Von Christoph Zollinger, 27.01.2019

Die Zersiedelung unseres Landes geht fast unbegrenzt weiter. Die Initiative, über die am 10. Februar 2019 abgestimmt wird, bietet die Möglichkeit, dies zu ändern.

Der persönliche Entscheid, für diese Initiative ein Ja in die Urne zu legen, auch die Argumente der Befürworter, beides ist nachvollziehbar. Die Nei -Empfehlungen der prominenten Gegner sind es weniger. Wollen wir nun die Zersiedelung unseres Landes stoppen oder nicht? Ein Ja hätte unangenehme und spürbare Konsequenzen, das Nein würde uns beides – auf Kosten späterer Generationen – ersparen.

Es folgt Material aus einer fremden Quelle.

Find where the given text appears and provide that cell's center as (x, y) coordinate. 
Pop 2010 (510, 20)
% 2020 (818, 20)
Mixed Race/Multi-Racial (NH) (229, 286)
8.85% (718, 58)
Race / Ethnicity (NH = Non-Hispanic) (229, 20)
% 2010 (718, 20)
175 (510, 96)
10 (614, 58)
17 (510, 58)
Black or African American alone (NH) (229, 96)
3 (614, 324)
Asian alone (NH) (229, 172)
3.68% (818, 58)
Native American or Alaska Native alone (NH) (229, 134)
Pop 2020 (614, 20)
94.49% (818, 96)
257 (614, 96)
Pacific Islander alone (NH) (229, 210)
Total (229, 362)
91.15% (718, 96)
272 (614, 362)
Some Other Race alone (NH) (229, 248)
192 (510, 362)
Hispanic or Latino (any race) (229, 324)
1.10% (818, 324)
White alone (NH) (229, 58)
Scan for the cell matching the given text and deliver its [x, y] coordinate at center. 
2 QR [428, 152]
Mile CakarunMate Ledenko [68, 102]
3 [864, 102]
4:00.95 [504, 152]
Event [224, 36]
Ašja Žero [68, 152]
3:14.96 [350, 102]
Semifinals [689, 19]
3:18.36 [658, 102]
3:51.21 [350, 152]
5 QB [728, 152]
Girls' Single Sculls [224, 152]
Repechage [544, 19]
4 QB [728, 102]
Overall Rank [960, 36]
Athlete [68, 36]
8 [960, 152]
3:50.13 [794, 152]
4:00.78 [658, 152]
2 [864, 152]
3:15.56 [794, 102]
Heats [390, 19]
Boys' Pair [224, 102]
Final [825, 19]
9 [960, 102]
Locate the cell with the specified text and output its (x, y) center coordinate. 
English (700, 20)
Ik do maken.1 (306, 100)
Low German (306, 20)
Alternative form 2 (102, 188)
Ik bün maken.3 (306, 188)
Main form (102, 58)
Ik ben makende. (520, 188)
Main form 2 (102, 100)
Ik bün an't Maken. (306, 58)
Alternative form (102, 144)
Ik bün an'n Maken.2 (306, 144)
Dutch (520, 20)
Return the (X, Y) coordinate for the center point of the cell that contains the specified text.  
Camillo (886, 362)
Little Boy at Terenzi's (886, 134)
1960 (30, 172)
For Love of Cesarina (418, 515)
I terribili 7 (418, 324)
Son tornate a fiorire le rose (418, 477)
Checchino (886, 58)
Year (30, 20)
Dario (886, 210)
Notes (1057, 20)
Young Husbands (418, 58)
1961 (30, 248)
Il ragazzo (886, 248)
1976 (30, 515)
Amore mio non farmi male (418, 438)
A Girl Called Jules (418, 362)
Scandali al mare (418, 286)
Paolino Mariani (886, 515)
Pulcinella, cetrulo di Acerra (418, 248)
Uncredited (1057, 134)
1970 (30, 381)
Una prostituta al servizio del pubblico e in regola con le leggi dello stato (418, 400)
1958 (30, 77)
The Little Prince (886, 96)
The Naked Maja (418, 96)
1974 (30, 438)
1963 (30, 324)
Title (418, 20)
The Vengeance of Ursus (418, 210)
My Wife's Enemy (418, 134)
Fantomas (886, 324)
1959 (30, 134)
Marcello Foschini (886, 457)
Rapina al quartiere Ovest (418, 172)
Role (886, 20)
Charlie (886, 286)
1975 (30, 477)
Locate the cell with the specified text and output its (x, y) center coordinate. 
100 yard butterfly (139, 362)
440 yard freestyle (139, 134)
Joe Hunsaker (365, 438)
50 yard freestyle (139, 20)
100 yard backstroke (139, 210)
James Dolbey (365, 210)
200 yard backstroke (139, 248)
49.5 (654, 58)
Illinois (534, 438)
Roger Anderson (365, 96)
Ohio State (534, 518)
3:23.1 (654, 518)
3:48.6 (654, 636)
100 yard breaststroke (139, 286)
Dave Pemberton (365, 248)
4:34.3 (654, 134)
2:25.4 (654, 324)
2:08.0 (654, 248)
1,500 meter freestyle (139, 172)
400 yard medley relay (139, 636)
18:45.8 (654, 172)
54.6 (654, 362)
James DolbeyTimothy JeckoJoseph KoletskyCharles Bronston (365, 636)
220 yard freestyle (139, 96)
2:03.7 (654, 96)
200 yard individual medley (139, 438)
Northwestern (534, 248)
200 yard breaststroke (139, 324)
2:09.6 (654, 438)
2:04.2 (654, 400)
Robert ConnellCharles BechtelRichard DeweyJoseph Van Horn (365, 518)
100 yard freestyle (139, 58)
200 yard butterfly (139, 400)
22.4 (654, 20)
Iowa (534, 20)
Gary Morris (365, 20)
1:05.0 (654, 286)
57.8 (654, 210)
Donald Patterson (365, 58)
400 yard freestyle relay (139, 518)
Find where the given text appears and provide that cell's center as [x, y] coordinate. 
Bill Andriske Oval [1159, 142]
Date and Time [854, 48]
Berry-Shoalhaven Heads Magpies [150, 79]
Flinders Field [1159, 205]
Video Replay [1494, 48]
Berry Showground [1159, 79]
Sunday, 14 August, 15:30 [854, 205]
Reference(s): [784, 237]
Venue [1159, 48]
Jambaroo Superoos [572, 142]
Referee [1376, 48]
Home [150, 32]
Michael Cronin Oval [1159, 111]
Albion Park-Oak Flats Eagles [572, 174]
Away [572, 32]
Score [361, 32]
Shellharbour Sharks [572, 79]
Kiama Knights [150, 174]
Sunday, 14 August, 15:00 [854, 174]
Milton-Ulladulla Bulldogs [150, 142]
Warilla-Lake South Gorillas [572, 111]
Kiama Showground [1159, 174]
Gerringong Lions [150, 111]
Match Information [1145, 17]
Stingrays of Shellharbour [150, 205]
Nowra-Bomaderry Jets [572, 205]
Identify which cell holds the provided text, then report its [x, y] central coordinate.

Bedürfnisse der Bevölkerung

Das UVEK (Bundesamt für Umwelt, Verkehr, Energie und Kommunikation) als Gegnerin der Initiative schreibt: „Ein starrer Bauzonen-Stopp lässt die Bedürfnisse von Bevölkerung und Wirtschaft ausser Acht – und verhindert so eine sinnvolle Entwicklung.“ Frage 1: Welches sind und woher kennen diese Leute unsere „Bedürfnisse“ so genau? Frage 2: Weshalb soll die Idee der Initianten, die Schweizer Natur und Landschaft besser zu schützen, eine sinnvolle Entwicklung verhindern? 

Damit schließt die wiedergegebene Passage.